Measurement of 5-HT in genetically engineered Drosophila melanogaster brain sample

For a newly developed sensor it is essential to check the practical application in complex biological environments and further validation with gold standard methods. Herein, we used genetically engineered Drosophila melanogaster brain samples to evaluate the performance of a novel sensor designed to detect 5-HT using SWV (Fig. 7A–C), and validated the results by comparing them with gold standard method (Table 1). The data presented in Table S5 (ESI) includes the analysis of accuracy percentages (%) for three spiked samples under three experimental conditions: TRH-Gal4 as the control (Fig. 7A), TRH-Gal4/UAS-TeTxLC (Fig. 7B), and TRH-Gal4/UAS-rpr (Fig. 7C).
image file: d5tb01216c-f7.tif
Fig. 7 SWV response genetically engineered Drosophila melanogaster brain samples (A) TRH-Gal4 (B) TRH-Gal4/UAS-TeTxLC (C) TRH-Gal4/UAS-rpr and the corresponding 5-HT immunostaining of Drosophila brain samples (in green): (D) TRH-Gal4 (E) TRH-Gal4/UAS-TeTxLC (F) TRH-Gal4/UAS-rpr Immunostaining against Dlg is used to anatomically identify the regions in the brain (in magenta) and the scale bar for the confocal images are 100 μM.
Table 1 Data obtained real sample analysis and comparison with gold standard (HPLC)
Sample Present method HPLC % of accuracy
TRH-Gal4 27.6 26.6 103.7
TRH-Gal4/UAS-TeTxLC 11.9 12.5 95.2
TRH-Gal4/UAS-rpr 7.59 7.44 102


In the spike sample analysis, we assessed the added amounts, found amounts, recovery percentages for each sample to evaluate the accuracy of the method (Table S5, ESI).
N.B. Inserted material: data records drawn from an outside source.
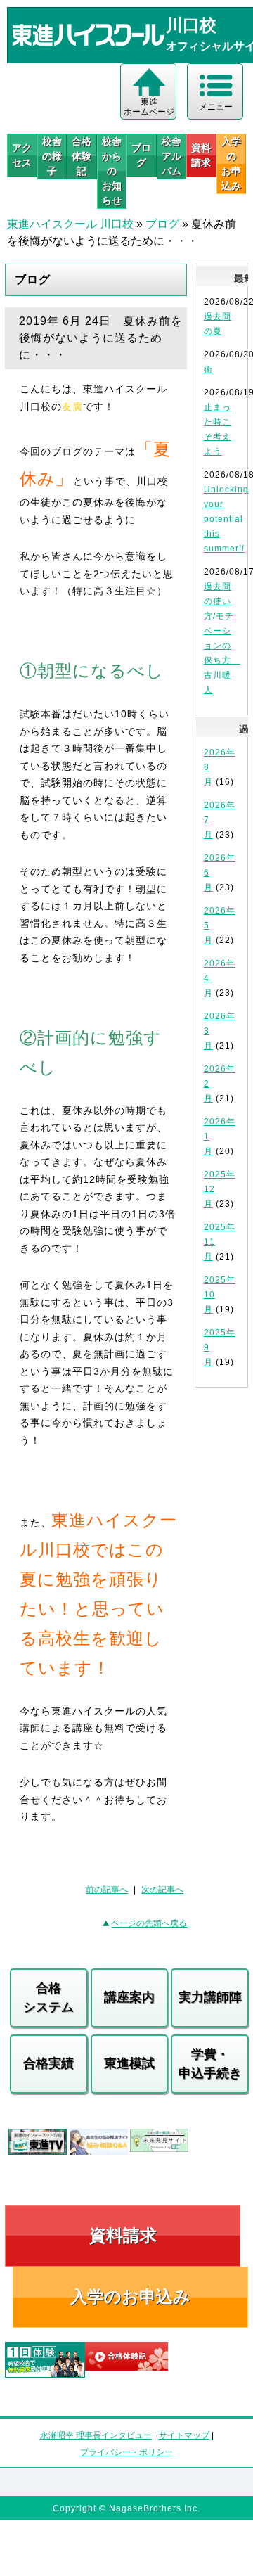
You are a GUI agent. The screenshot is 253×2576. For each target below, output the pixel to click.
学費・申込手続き (210, 2063)
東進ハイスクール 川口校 (70, 224)
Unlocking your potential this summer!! (226, 519)
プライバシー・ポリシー (126, 2452)
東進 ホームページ (149, 107)
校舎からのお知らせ (112, 171)
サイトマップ (184, 2435)
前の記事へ (107, 1890)
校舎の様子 (52, 156)
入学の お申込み (231, 163)
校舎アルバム (171, 156)
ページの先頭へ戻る (149, 1923)
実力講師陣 (210, 1997)
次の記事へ (162, 1890)
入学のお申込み (130, 2296)
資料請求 (201, 155)
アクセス (22, 155)
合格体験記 (81, 156)
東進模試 (129, 2063)
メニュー (216, 107)
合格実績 (48, 2063)
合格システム (48, 1997)
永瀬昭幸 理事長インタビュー (96, 2435)
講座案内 (129, 1997)
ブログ (141, 155)
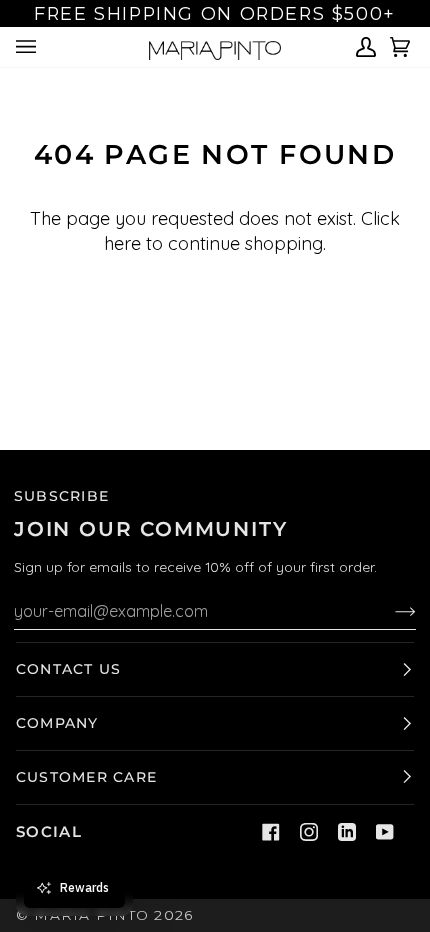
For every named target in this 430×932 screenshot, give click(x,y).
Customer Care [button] (86, 777)
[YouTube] (385, 832)
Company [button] (57, 723)
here (122, 243)
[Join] (389, 611)
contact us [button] (68, 669)
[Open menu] (29, 47)
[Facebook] (271, 832)
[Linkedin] (347, 832)
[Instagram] (309, 832)
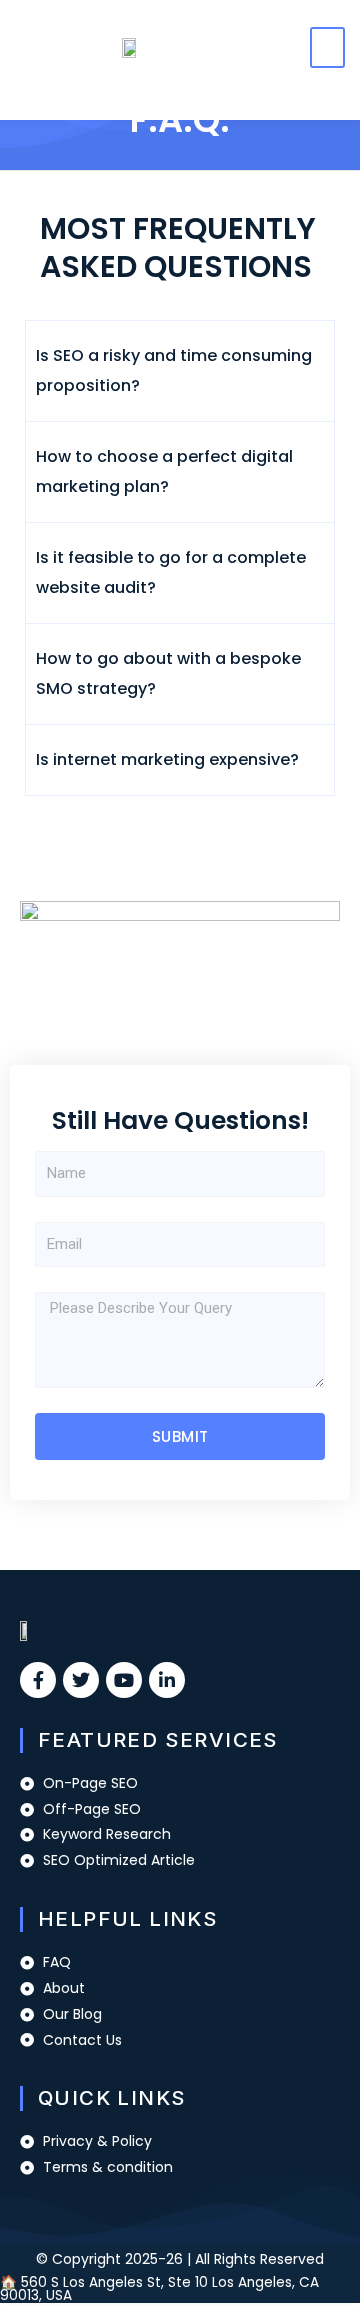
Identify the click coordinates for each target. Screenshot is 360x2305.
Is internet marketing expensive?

For the control TRH-Gal4, the recoveries were consistently close to 100%, ranging from 98.6% to 97.7%, which indicates high accuracy (Fig. 7A). The combination of high recovery and low variability underscores the reliability and repeatability of the method for this experimental group, making it well-suited for accurate quantification.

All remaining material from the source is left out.